- **Records for the task**:
((
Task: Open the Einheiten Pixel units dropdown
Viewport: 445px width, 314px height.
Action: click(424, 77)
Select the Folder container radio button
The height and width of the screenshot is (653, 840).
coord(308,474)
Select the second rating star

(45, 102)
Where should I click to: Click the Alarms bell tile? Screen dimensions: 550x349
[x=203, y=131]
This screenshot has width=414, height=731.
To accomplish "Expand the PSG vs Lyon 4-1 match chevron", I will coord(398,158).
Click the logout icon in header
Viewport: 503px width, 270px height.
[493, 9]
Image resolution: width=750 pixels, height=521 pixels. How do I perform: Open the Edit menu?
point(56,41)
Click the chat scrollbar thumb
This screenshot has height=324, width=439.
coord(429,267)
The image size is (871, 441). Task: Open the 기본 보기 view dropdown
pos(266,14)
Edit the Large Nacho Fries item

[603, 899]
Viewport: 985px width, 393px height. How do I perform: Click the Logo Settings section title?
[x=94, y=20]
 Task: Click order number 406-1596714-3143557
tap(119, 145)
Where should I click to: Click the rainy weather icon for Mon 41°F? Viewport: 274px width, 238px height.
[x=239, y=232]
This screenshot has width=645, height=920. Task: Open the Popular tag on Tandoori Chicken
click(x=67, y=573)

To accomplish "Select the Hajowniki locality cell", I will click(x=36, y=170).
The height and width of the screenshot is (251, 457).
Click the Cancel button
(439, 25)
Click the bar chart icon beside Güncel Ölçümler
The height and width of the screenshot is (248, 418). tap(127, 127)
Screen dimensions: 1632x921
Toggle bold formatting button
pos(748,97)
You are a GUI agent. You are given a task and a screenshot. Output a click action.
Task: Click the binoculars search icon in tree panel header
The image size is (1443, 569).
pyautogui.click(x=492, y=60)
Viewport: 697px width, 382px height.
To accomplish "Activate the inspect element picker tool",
))
- **What is needed**:
List every line of the rows above that contains the word "height".

- **Task result**:
Viewport: 445px width, 314px height.
The height and width of the screenshot is (653, 840).
This screenshot has width=414, height=731.
Viewport: 503px width, 270px height.
Image resolution: width=750 pixels, height=521 pixels. How do I perform: Open the Edit menu?
This screenshot has height=324, width=439.
Viewport: 985px width, 393px height. How do I perform: Click the Logo Settings section title?
Where should I click to: Click the rainy weather icon for Mon 41°F? Viewport: 274px width, 238px height.
This screenshot has width=645, height=920. Task: Open the Popular tag on Tandoori Chicken
The height and width of the screenshot is (251, 457).
The height and width of the screenshot is (248, 418). tap(127, 127)
Viewport: 697px width, 382px height.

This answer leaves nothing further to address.